Peralta v. Dillard, 744 F.3d 1076, 1085 (9th Cir. 2014). In doing so, we hold that
the district court erred by interpreting the Agreement as unambiguously lacking a
minimum purchase term. To be sure, the Agreement is unambiguous -- but in the
other direction. The Agreement plainly mandates that Apex must “sell” and WGI
must “purchase” “a minimum of 5000 short Tons of Garnet in Year 1, and 10,000
short Tons per calendar year thereafter during the Term.” (§ 3.1). See Corp. Air v.
Edwards Jet Ctr., 190 P.3d 1111, 1120–21 (Mont. 2008) (explaining that in
Montana, “[t]he construction and interpretation of a contract is a question of law”
and “[w]here the language of a contract is unambiguous . . . the duty of the court is
to apply the language as written”). Sections 4.3 and 4.4 of the Agreement, on which
the district court relied, cannot and do not override the earlier provision. Rather,
they provide the procedures for implementing it.
2. The district court also erred by deciding as a matter of law that the
Agreement was modified by performance. Drawing all reasonable inferences in
favor of Apex, a reasonable jury could conclude that the Agreement was not
modified. Although WGI ordered less than the minimum purchase requirement,
Apex repeatedly voiced its dissatisfaction and specifically invoked the minimum
2 purchase term in writing soon after the first possible alleged breach, which was at
the end of the first year of the Agreement.
3. Accordingly, the district court erred in granting judgment as a matter of
law to WGI on Apex’s breach of contract claim. We vacate the judgment and
remand for further proceedings on that claim. And, because the district court’s ruling
on the remainder of Apex’s breach of implied covenant of good faith and fair
dealing, constructive fraud, and negligent misrepresentation claims was enmeshed
with its ruling on the breach of contract claim, we also vacate the judgment as a
matter of law on those claims, and remand to the district court for further
proceedings.
4. The parties voluntarily stipulated to dismissal with prejudice of Apex’s
tortious interference claim. See Fed. R. Civ. P. 41(a)(1)(A)(ii); see also Eitel v.
McCool, 782 F.2d 1470, 1473 (9th Cir. 1986) (holding that “an unqualified oral
stipulation of dismissal made in open court satisfies Rule 41(a)(1)(ii), even where
no formal stipulation was signed by the parties”). The district court’s March 25,
2016 order vacating its own “rulings” from the February 2016 pretrial conference
did not revive the claim.
5. In light of our ruling on the contract claims and remand for trial, we need
not address Apex’s evidentiary arguments on appeal. The challenged evidentiary
3 rulings were premised at least in part on the district court’s erroneous interpretation
of the Agreement and may be reconsidered by the district court on remand.

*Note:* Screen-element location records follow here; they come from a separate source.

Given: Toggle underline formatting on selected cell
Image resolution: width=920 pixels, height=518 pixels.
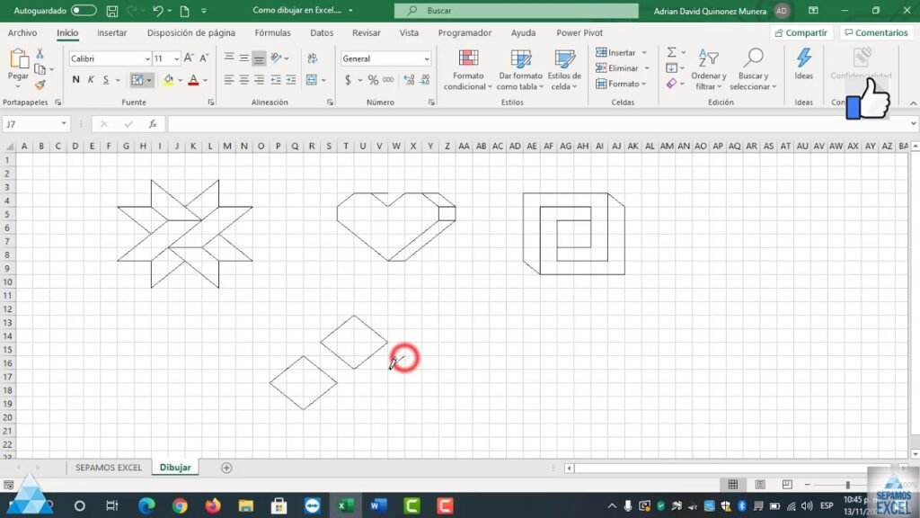Looking at the screenshot, I should click(104, 79).
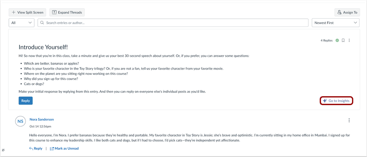Click Nora Sanderson's NS avatar
This screenshot has width=367, height=157.
pyautogui.click(x=21, y=121)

6. The district court did not err in denying Apex’s motion for sanctions; the
court reasonably concluded that that litigation was not reasonably foreseeable at the
time WGI’s records were destroyed. See Leon v. IDX Sys. Corp., 464 F.3d 951,
957–58 (9th Cir. 2006) (indicating that we review a district court’s spoliation
sanctions order for abuse of discretion but that we review its factual findings for
clear error).
7. We also conclude that the district court did not abuse its discretion over
discovery matters by conditioning Apex’s second deposition of a witness on the
payment of WGI’s reasonable attorneys’ fees. A district court’s “broad discretion
to manage discovery and to control the course of litigation under Federal Rule of
Civil Procedure 16,” Avila v. Willits Envtl. Remed. Tr., 633 F.3d 828, 833 (9th Cir.

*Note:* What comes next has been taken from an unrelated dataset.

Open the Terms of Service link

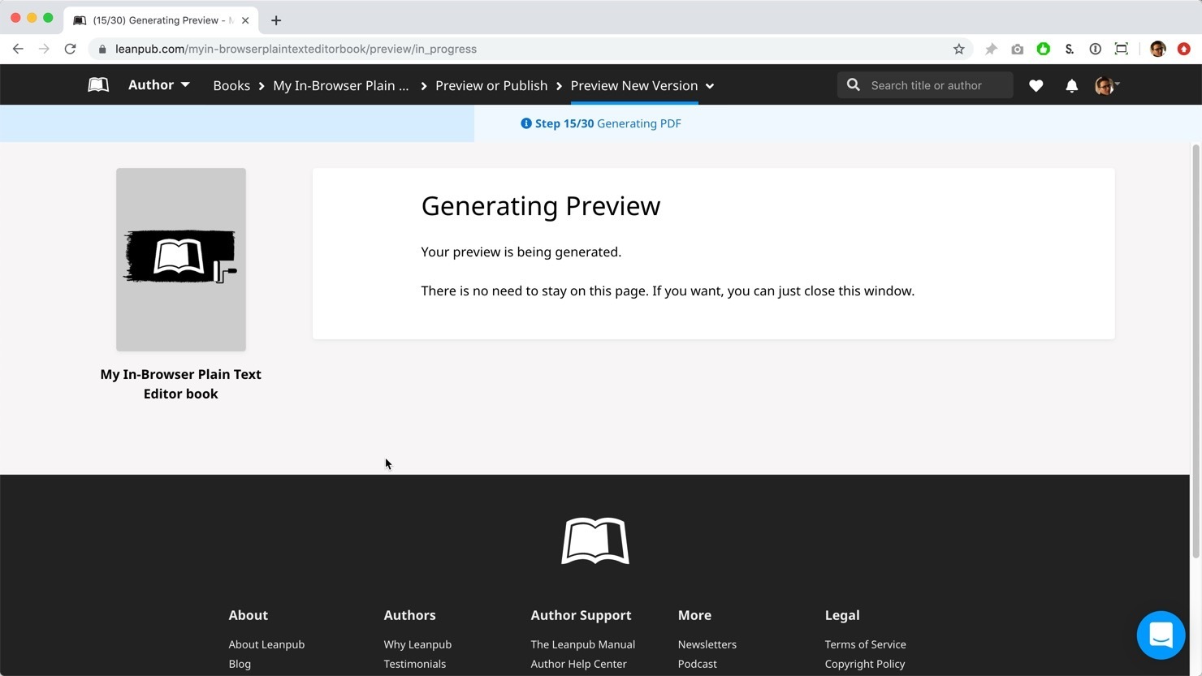pos(865,644)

2011), includes the power to condition a second deposition on the imposition of fees.
8. Finally, because we adduce no evidence of personal bias in the record on
the part of the district judge, we decline to order this case reassigned. But given the
history of this matter, the district court might well conclude that recusal and
reassignment on remand would serve the cause of justice. Each party shall bear their
own costs.
AFFIRMED IN PART, VACATED IN PART, and REMANDED.